March and April are common times for students to make visits to their potential colleges in order to make their final decision regarding which they will attend. However, with social distancing and closed campuses, this is impossible and ill-advised.

In response, colleges and universities are offering virtual options, including virtual tours and freshman orientations. Schools are also giving students the opportunity to talk to professors, faculty, and other staff members to discuss the college in further depth or ask any questions.

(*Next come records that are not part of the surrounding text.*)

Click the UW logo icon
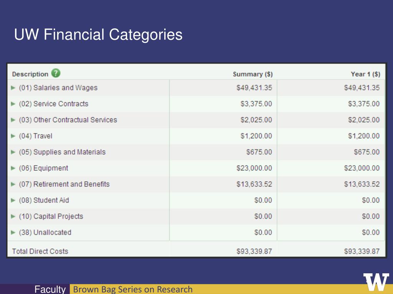This screenshot has width=393, height=294. tap(376, 282)
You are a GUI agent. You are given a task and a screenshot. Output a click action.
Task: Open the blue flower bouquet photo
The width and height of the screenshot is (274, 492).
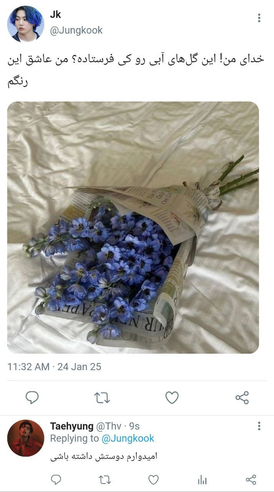pos(133,228)

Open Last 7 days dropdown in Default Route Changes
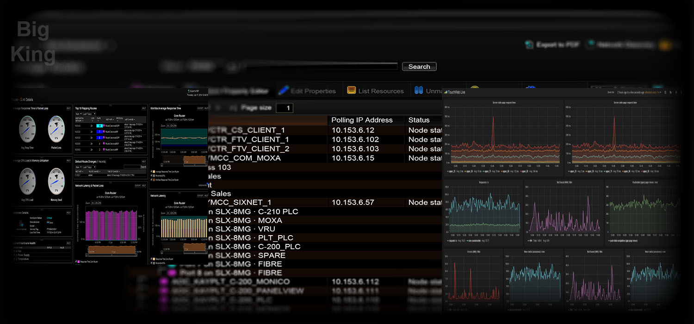(x=89, y=167)
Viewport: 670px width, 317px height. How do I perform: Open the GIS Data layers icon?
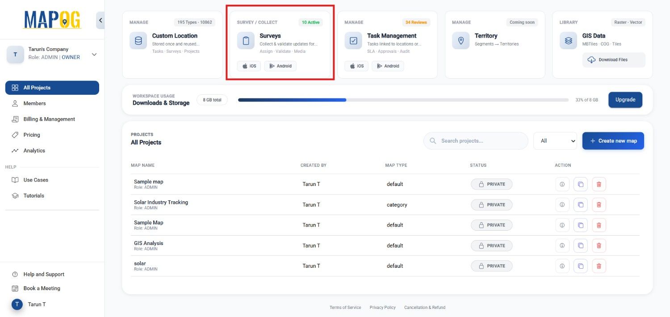click(x=568, y=40)
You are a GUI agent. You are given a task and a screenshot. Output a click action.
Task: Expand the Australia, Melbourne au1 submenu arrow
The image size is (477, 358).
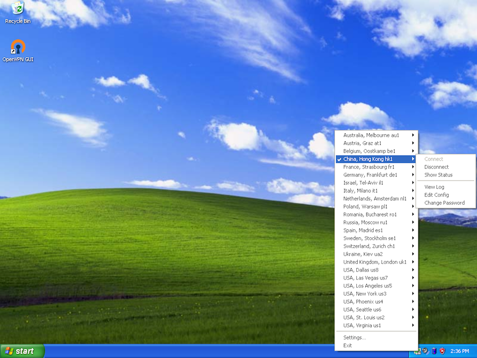(x=413, y=135)
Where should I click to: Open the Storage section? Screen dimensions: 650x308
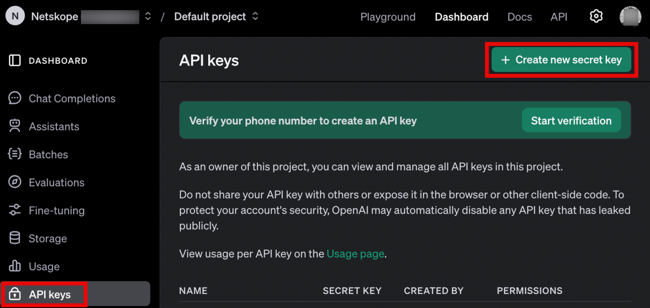[15, 238]
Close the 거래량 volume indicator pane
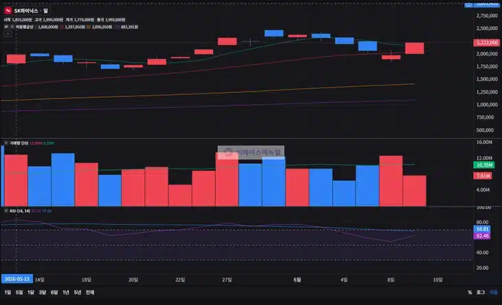This screenshot has height=305, width=502. [x=6, y=143]
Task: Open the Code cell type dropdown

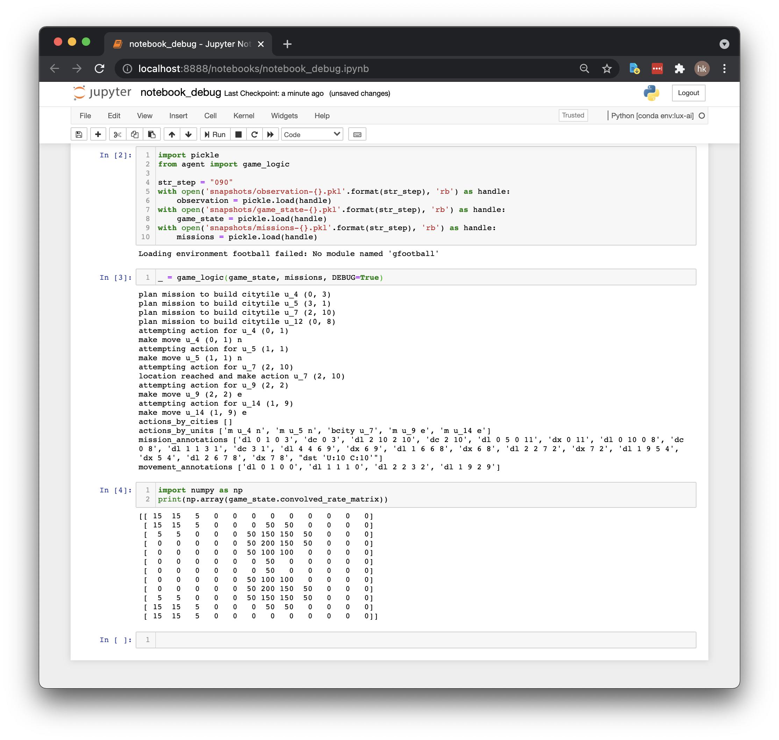Action: [x=312, y=135]
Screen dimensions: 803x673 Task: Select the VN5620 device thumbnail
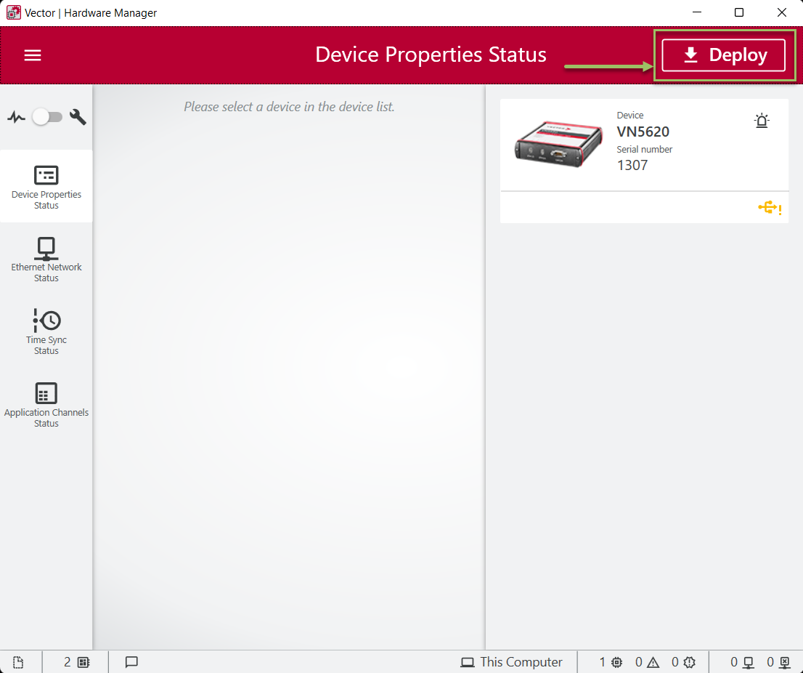tap(555, 141)
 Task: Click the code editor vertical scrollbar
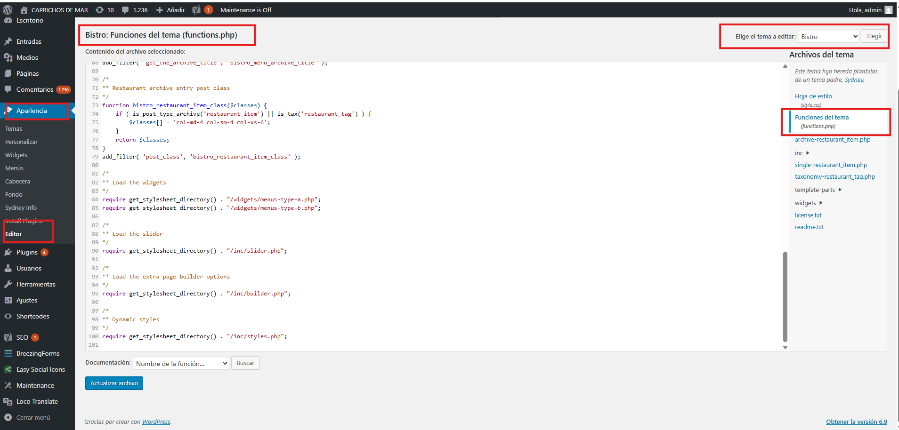coord(785,296)
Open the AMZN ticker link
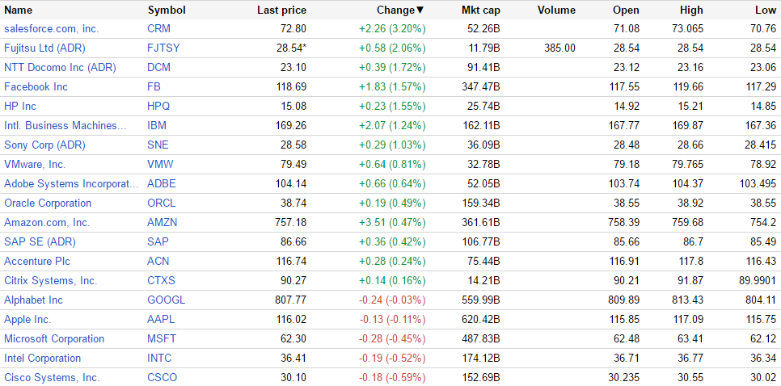Viewport: 781px width, 386px height. pyautogui.click(x=163, y=222)
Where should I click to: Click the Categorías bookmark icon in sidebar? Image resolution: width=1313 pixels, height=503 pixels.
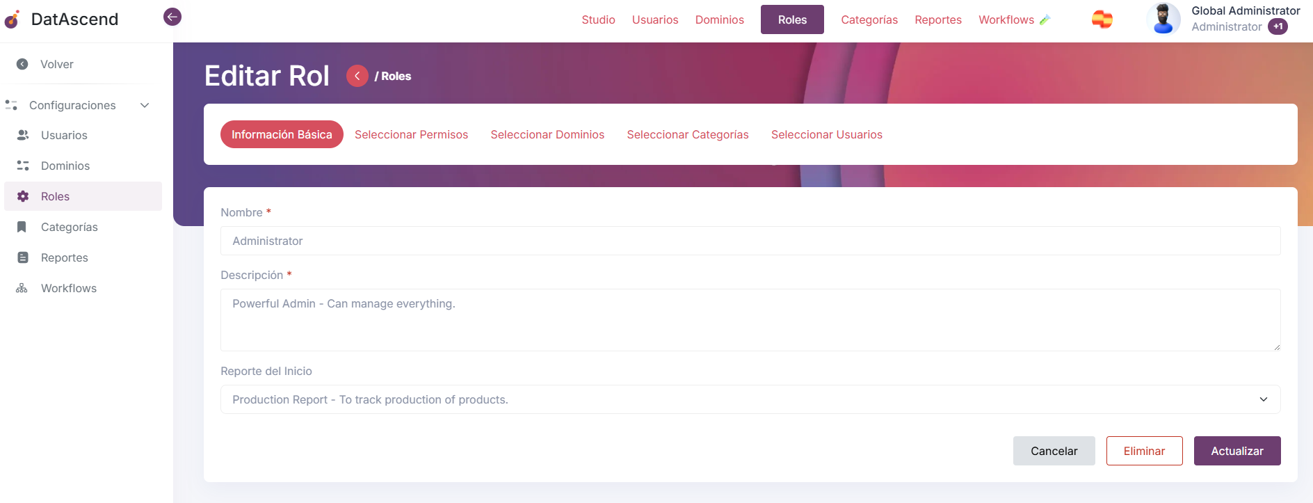[x=22, y=227]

What colleges offer varies from school to school, so reach out to your potential colleges to see what virtual options are available to you to help with your decision.

High School Transcripts

With students having their education move almost entirely online, students in high school especially are worrying about the impact it will have on their overall grade. Students may also find it difficult to receive their final transcript to send on to their school.

Each high school is handling this differently, so it’s important to stay in constant contact with your guidance counselor regarding your grades, classes, and graduation.

Contact is a Must

Although you can’t go in-person to guidance counselor offices or visit your potential college, it’s more important than ever to keep in touch with your points of contact both for your high school education and your future college experience. Ask questions now regarding your application, how the admissions process is changing, and how your junior or senior years will be affected. Admission and financial staff are working from home for most colleges, so reach out to them when possible with any questions.